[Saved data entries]
== == ==

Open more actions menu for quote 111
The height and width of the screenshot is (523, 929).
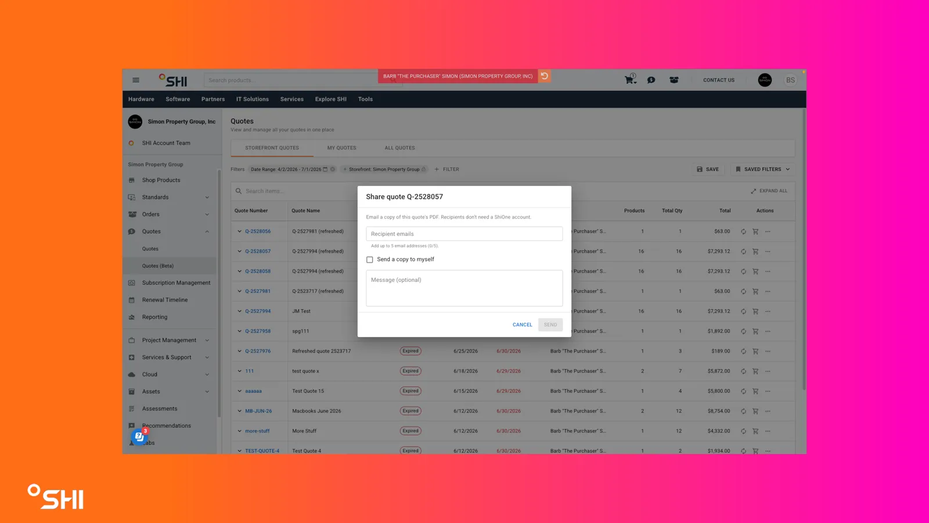tap(768, 371)

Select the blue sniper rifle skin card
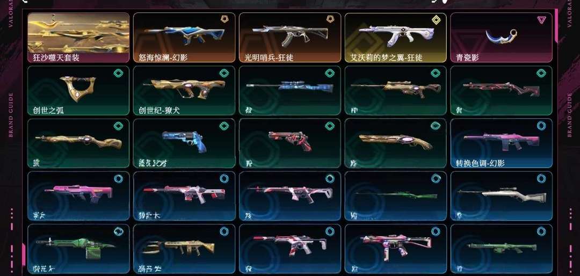pos(290,91)
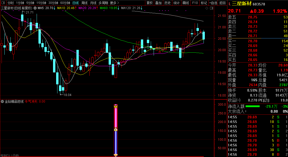Select the 5分钟 period tab
The height and width of the screenshot is (157, 288).
click(30, 3)
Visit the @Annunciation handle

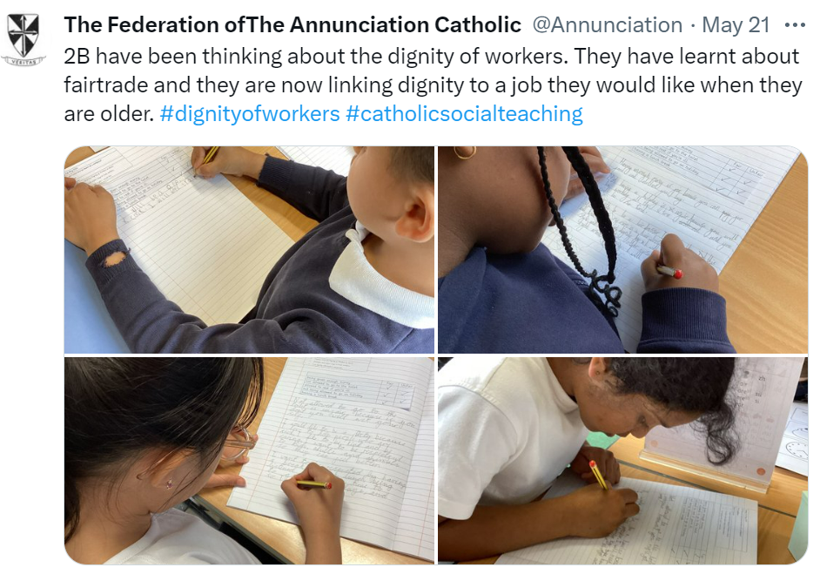tap(607, 24)
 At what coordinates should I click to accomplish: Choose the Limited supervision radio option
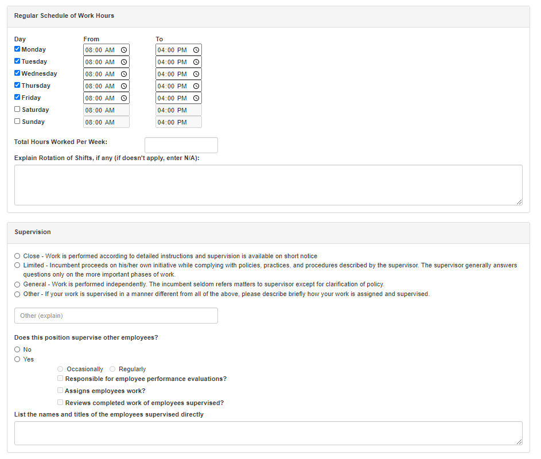pyautogui.click(x=17, y=265)
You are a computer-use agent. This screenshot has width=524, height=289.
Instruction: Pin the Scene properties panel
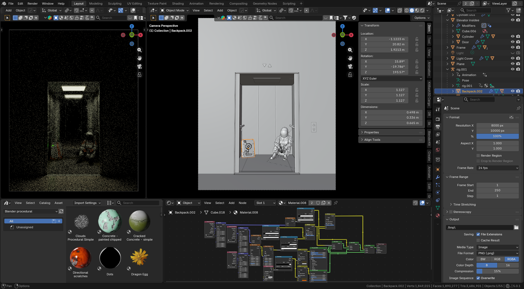tap(518, 108)
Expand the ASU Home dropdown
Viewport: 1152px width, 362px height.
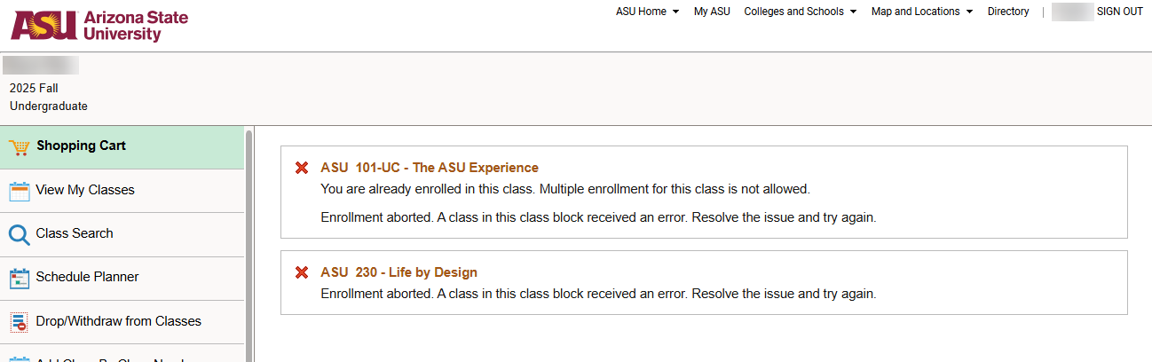coord(647,12)
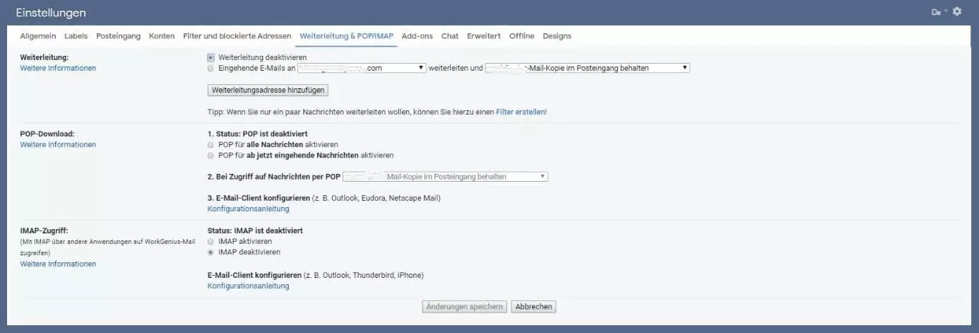Switch to the Allgemein tab

(x=38, y=36)
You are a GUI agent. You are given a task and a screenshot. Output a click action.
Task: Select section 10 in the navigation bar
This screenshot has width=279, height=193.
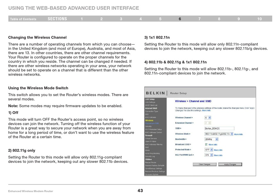pos(259,19)
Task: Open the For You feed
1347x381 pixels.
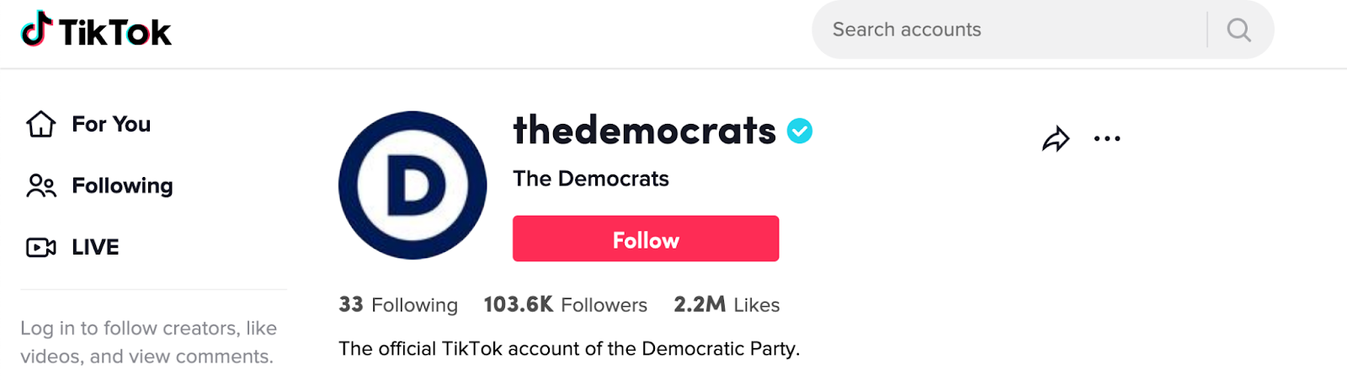Action: click(110, 124)
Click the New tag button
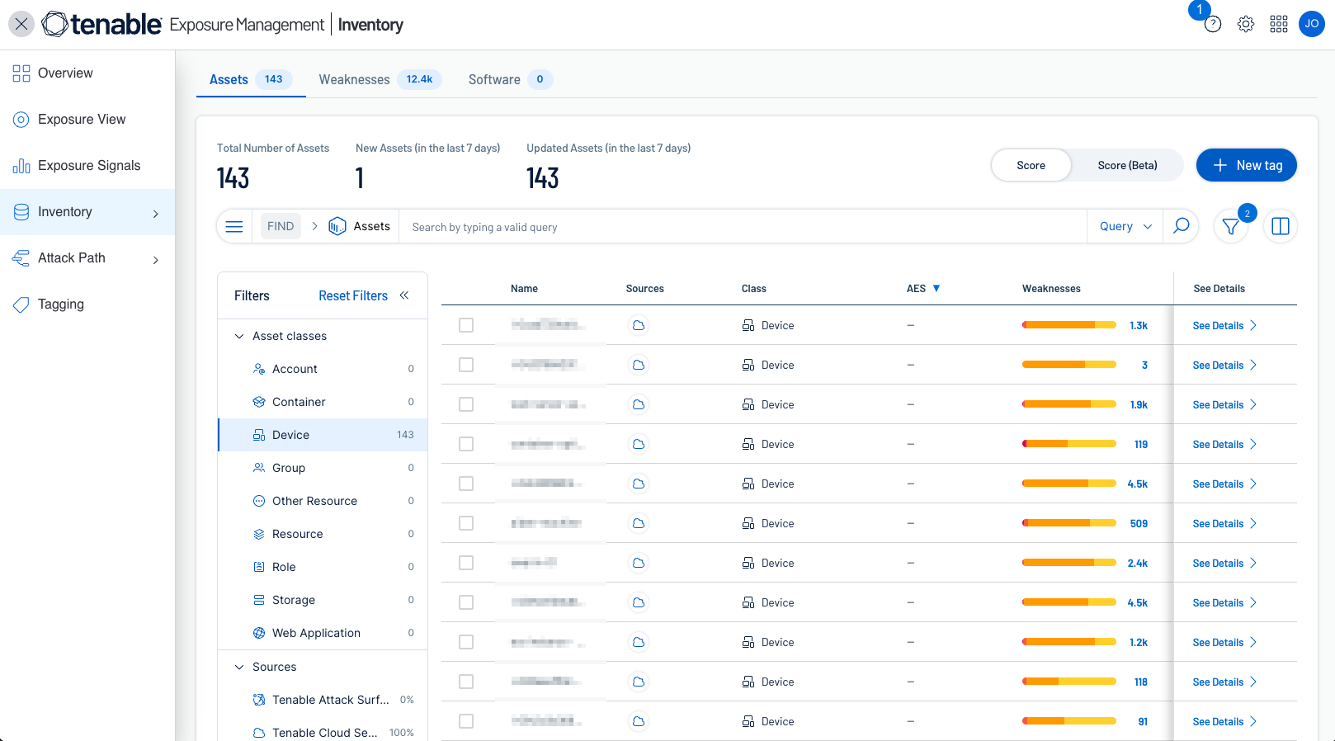This screenshot has height=741, width=1335. pos(1246,165)
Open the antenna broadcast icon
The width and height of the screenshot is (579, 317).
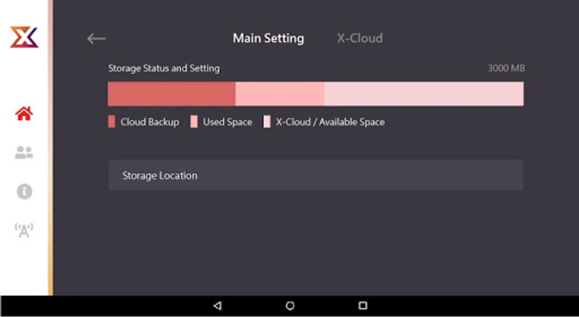click(24, 230)
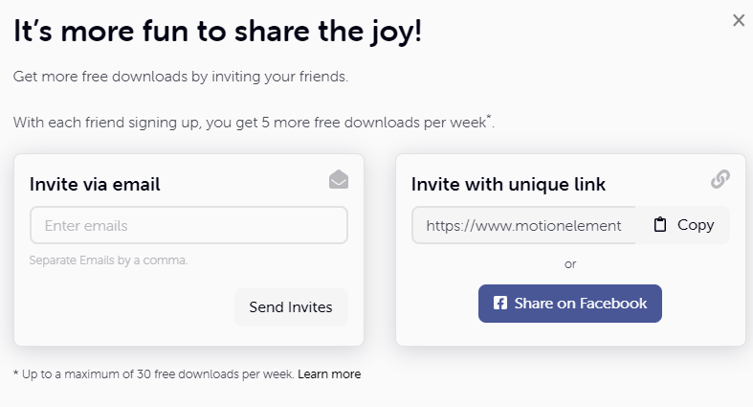Click the "or" separator text
Viewport: 753px width, 407px height.
coord(570,263)
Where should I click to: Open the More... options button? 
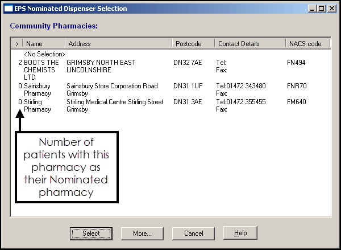point(142,233)
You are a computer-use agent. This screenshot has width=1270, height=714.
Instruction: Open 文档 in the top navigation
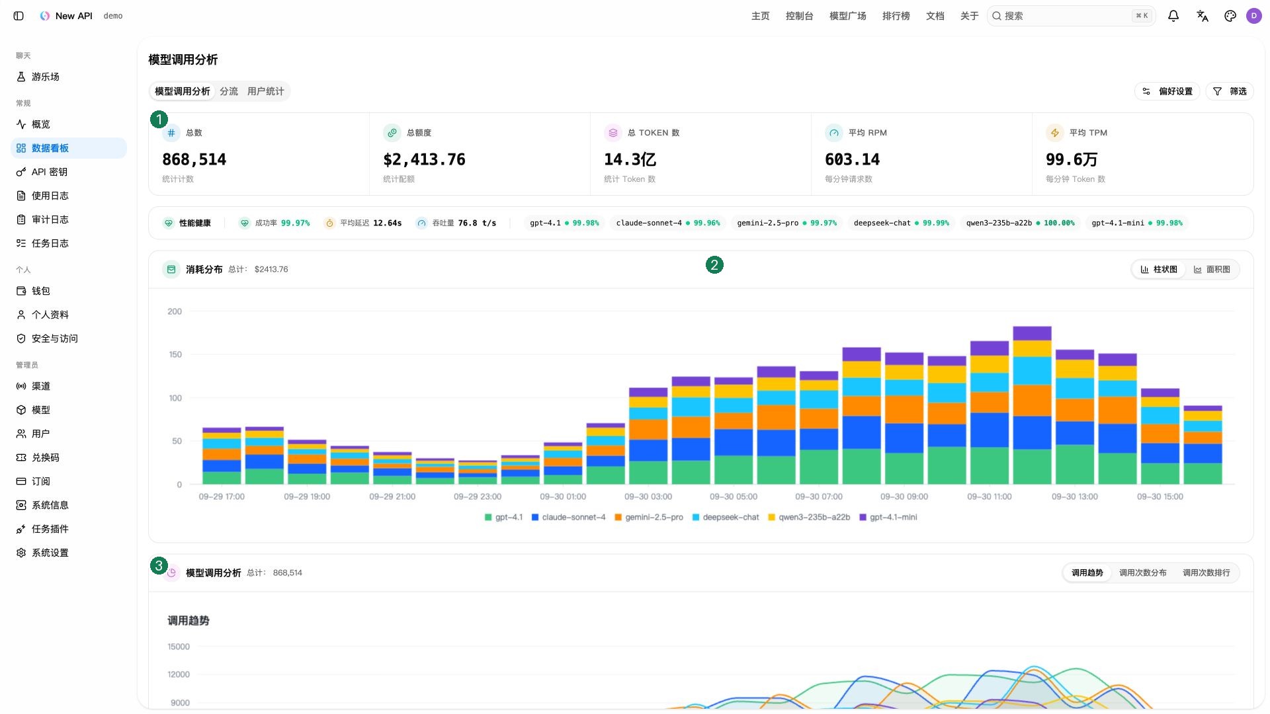[935, 16]
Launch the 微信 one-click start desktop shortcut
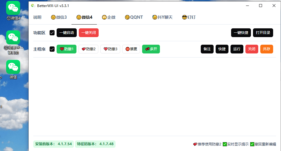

== == ==

▶ **ASSIGNED TASK**:
Only an exact, picture-free copy of the entries counts as the answer.

▶ **ANSWER**:
Open more actions menu for quote 111
The height and width of the screenshot is (523, 929).
tap(768, 371)

Select the blue sniper rifle skin card
pos(290,91)
Select the 5分钟 period tab
The height and width of the screenshot is (157, 288).
click(30, 3)
Visit the @Annunciation handle

tap(607, 24)
 At what coordinates should I click to accomplish: Choose the Limited supervision radio option
pyautogui.click(x=17, y=265)
You are a computer-use agent. This screenshot has width=524, height=289.
Instruction: Pin the Scene properties panel
tap(518, 108)
Expand the ASU Home dropdown
Viewport: 1152px width, 362px height.
coord(647,12)
Switch to the Allgemein tab

(x=38, y=36)
You are a GUI agent. You are given a task and a screenshot. Output a click action.
Task: Select section 10 in the navigation bar
This screenshot has width=279, height=193.
pos(259,19)
Task: Open the For You feed
1347x381 pixels.
Action: click(110, 124)
Click the New tag button
This screenshot has height=741, width=1335. pos(1246,165)
Open the antenna broadcast icon
The width and height of the screenshot is (579, 317).
click(24, 230)
Click the "or" separator text
Viewport: 753px width, 407px height.
coord(570,263)
Where should I click to: Open the More... options button? 
point(142,233)
You are a computer-use agent. This screenshot has width=1270, height=714.
Instruction: Open 文档 in the top navigation
[935, 16]
Launch the 微信 one-click start desktop shortcut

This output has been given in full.